Tesson traça uma síntese dos feitos de Napoleão a ser considerada. “Se a Revolução reduziu-se a um empreendimento de luta pela liberdade, Napoleão é o coveiro dos princípios de 1789. Seu antiparlamentarismo, seu autoritarismo, seu imperialismo guerreiro o tornam aparentado a César. Mas se a Revolução definiu-se como um combate pela igualdade, o Imperador foi seu mais ardente promotor. A igualdade civil foi sua obra técnica. A igualdade do mérito, sua obsessão moral. Em que outra época da História da França um açougueiro teve tantas chances de se tornar general, mercê de seus talentos? O ideal do heroísmo irrigou o Império em seu início”. Sylvain Tesson evoca Caulaincourt: “O Imperador desejava os caminhos abertos ao mérito, o meio de atingir sem distinção de casta, sem ser parente ou amigo de alguém próximo ou de uma favorita. Todo soldado poderia tornar-se general, duque, marechal; o filho de um camponês, de um mestre-escola, de um advogado, do prefeito, conselheiro de Estado, ministro, duque, essa nobreza não mais chocaria ninguém com o tempo, pois ela recompensaria indistintamente todo o mundo”. Tesson acrescenta “Você poderia se tornar marechal! Não mais era necessário ser bem nascido, bastava ser ardente”.

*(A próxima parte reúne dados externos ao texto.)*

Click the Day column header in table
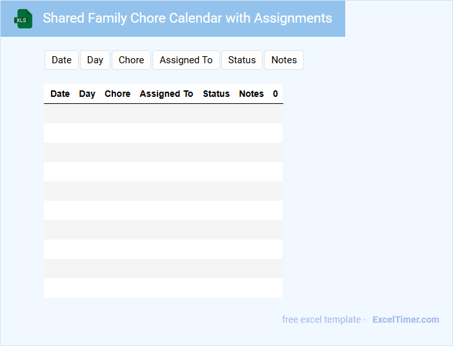(x=87, y=94)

O autor critica a sociedade atual, entorpecida pelo consumo, as tantas distrações tecnológicas, o comodismo. Não acredita que, hoje, toda uma fantástica legião pudesse se unir a um líder como Napoleão, o Imperador, em causas por ele sonhadas. Afirma: “Ele havia contado alguma coisa aos homens e estes tinham a vontade de ouvir a fábula, de acreditá-la viável. Os homens estão sempre prontos a tudo desde que exaltados e tendo por pressuposto a existência do talento do orador”.

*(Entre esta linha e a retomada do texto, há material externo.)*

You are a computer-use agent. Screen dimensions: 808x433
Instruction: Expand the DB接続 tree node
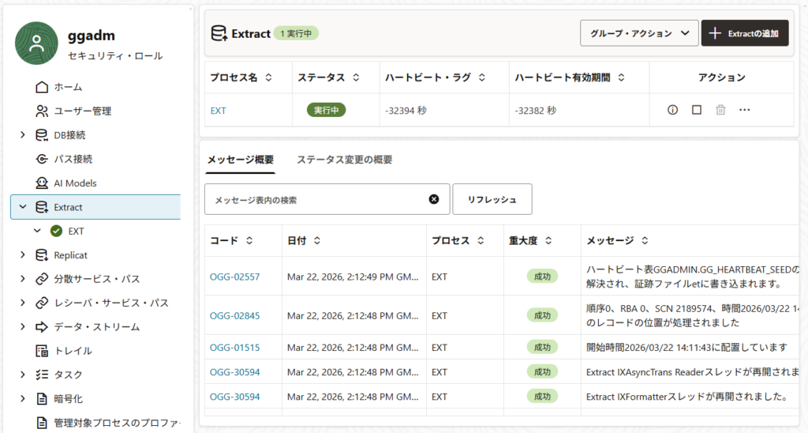(x=22, y=135)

“Berezina” seduz desde o início, mas é necessário ter cautela quanto a determinadas afirmações “históricas”. O romance de Tesson se amalgama às narrativas dos que presenciaram a retirada. Seria possível entender que em alguns momentos estabelece-se uma dúvida quanto a essa fusão pretendida por Tesson. Meritória essa incrível viagem, que se soma às tantas outras ousadas aventuras do autor. Contudo, creio que, para o leitor que tiver vontade de conhecer mais o dantesco episódio da retirada napoleônica, valeria a pena consultar farta bibliografia, mormente  francesa e russa, para possível avaliação dos trágicos episódios, sendo que muitos deles jamais serão conhecidos.

I’ve just finished reading “Berezina”, by the French geographer and adventurer Sylvain Tesson, one of my favorite authors. This time, Tesson retraces Napoleon’s retreat from Moscow in winter with his Grande Armée in 1812, following the debacle of his war against the Russian tsar. While describing his present day (2012) adventure from Moscow to Paris on a motorcycle with a sidecar, Tesson — supported by memoirs written by survivors of the retreat — recalls the tragedy of Napoleon and his men on the same route 200 years ago, a human drama of horror and loss. A fascinating book that does not exclude recommendations for further reading for those interested in the French invasion of Russia.